Bladder trauma, Uroperitoneum


A ruptured bladder sometimes occurs in a foal during the delivery process, although they may occur in older horses because of an injury or an obstruction. A bladder rupture is usually the result of too much pressure on the abdomen of the foal during delivery. In some cases, a weakness in the bladder wall may cause it to rupture.

When the bladder ruptures, urine flows into the abdominal cavity, although the foal may attempt to urinate normally. As the urine leaks into the abdomen, it increases in size. Severe metabolic disturbances result because of the increase of potassium, the decrease of sodium and chloride, and the presence of urea in the blood.

Conditions known as hyperkalemia (increased potassium), hyponatremia (decreased sodium), hypochloremia (decreased chloride), andazotemia (urea in the blood) develop. The condition of having urine in the abdomen is known as uroperitoneum.


  • Increased frequency of urination or straining to urinate
  • Depression and dullness
  • Increase in size of abdomen


Pressure on the bladder during delivery is the main cause of a ruptured bladder, although a weakness in the bladder wall may make it susceptible to a rupture. In older horses, a ruptured bladder may be caused by an accident or related to a urinary obstruction.


Care and attention to delivering the foal without creating pressure on the internal organs such as the bladder is important during the foaling process. Foals should be thoroughly examined after birth to make sure no injuries have occurred in the process, and they should be observed for several days to make sure they are urinating satisfactorily. At the first sign of a distended abdomen, a veterinarian should be called to diagnose any problems.


A ruptured bladder leading to uroperitoneum is a medical rather than a surgical emergency, although once the animal is stabilized, surgery will be needed to repair the ruptured bladder. The assistance of a veterinarian to properly diagnose the condition and begin treatment is essential.

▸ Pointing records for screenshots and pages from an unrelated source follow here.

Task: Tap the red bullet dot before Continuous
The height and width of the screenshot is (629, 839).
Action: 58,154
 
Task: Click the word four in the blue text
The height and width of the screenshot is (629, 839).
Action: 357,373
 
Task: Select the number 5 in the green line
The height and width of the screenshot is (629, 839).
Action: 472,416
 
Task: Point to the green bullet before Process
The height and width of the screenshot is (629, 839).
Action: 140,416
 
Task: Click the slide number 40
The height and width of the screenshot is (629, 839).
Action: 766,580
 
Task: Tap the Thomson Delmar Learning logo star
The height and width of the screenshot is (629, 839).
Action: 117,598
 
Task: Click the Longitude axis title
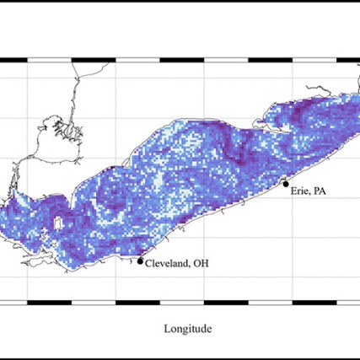coord(188,329)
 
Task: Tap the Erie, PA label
coord(309,191)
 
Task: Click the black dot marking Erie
coord(286,184)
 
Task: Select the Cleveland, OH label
coord(176,263)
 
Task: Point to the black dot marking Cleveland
coord(140,261)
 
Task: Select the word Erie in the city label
coord(299,191)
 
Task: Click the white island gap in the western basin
coord(56,225)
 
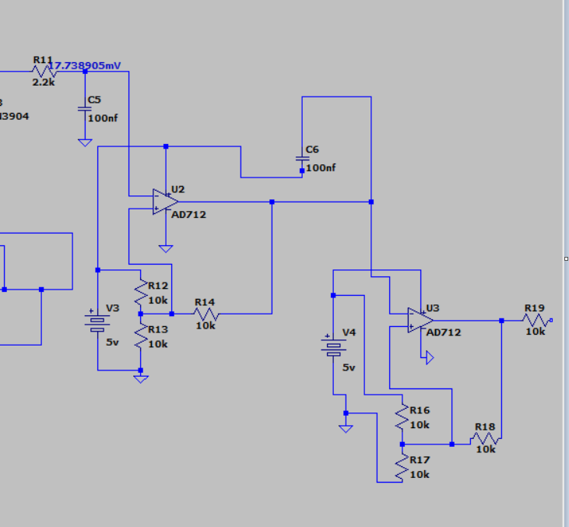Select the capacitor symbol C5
[x=85, y=109]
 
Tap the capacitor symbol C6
[x=303, y=159]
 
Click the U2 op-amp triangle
[x=165, y=202]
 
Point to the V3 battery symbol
[x=97, y=321]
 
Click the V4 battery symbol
[x=333, y=346]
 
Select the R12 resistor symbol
[x=141, y=293]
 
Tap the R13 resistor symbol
[x=141, y=336]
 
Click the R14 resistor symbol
[x=206, y=314]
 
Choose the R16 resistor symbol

Initial treatment for a ruptured bladder consists in correcting fluid and electrolyte balances as soon as the condition is discovered. Since hyperkalemia is a life-threatening condition, fluids containing potassium should not be administered. In most cases a 0.9% chloride sodium is used to correct the fluid and electrolyte imbalances.

Before surgery to correct the ruptured bladder, the urine that has accumulated in the abdomen should be slowly drained. Your veterinarian will be able to recommend the best procedure in each case.